Exercise directions:
Would you return, word for word, the lines of the data below from the line with "This screenshot has height=825, width=1100." through the line with "Task: Switch to the Name wizard step", and no others?

#### Information supplied

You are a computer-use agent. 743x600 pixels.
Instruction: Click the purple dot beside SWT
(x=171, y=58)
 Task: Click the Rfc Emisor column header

########
#### Information supplied

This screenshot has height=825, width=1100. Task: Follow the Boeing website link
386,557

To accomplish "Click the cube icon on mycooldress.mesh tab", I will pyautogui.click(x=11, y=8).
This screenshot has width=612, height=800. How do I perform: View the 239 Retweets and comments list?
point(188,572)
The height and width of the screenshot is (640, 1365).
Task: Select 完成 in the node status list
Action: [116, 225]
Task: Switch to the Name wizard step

########
#### Information supplied

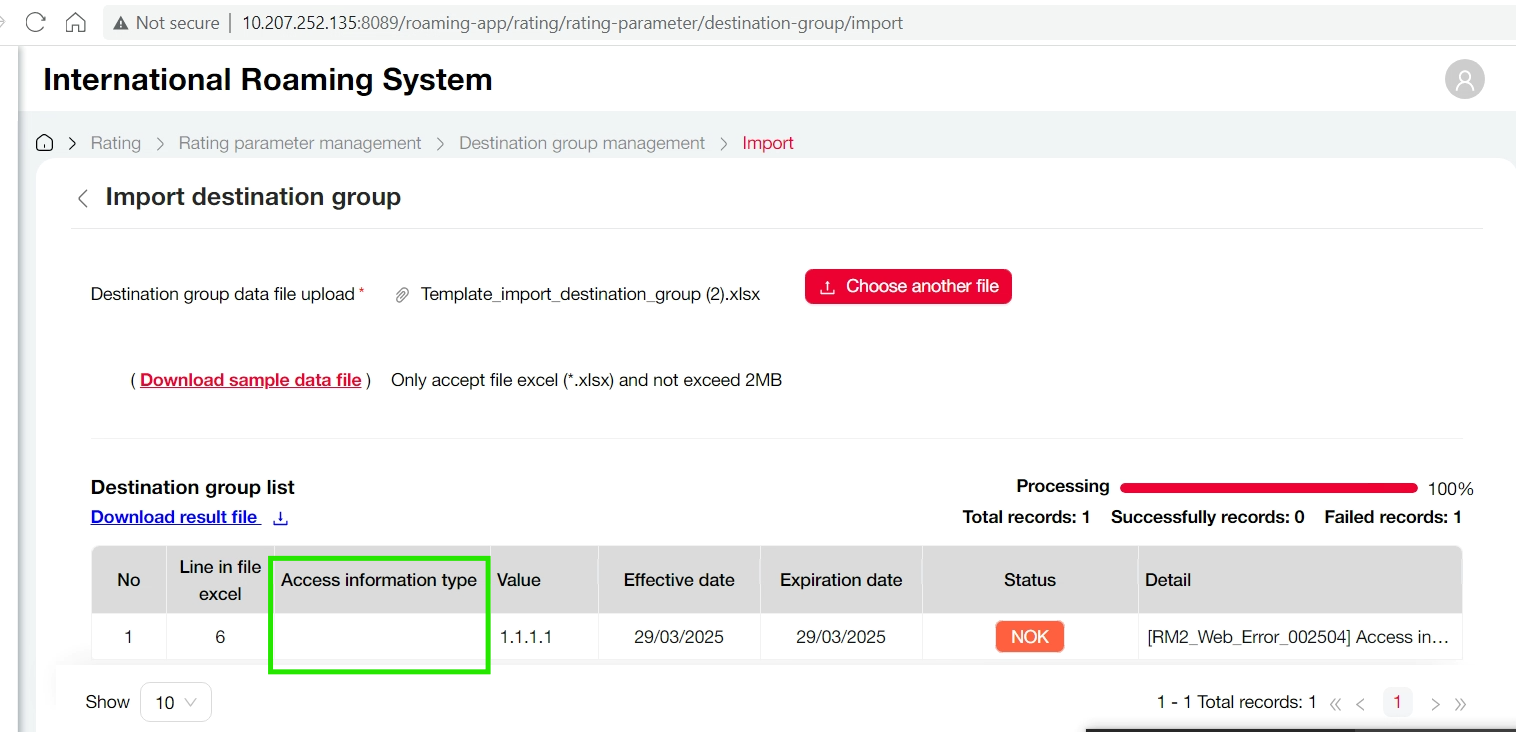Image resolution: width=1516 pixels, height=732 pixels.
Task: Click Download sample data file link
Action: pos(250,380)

########

Output for this exercise:
This screenshot has height=825, width=1100. Task: Follow the Boeing website link
386,557

To accomplish "Click the cube icon on mycooldress.mesh tab", I will pyautogui.click(x=11, y=8).
This screenshot has width=612, height=800. How do I perform: View the 239 Retweets and comments list?
point(188,572)
The height and width of the screenshot is (640, 1365).
Task: Select 完成 in the node status list
Action: [116, 225]
Task: Switch to the Name wizard step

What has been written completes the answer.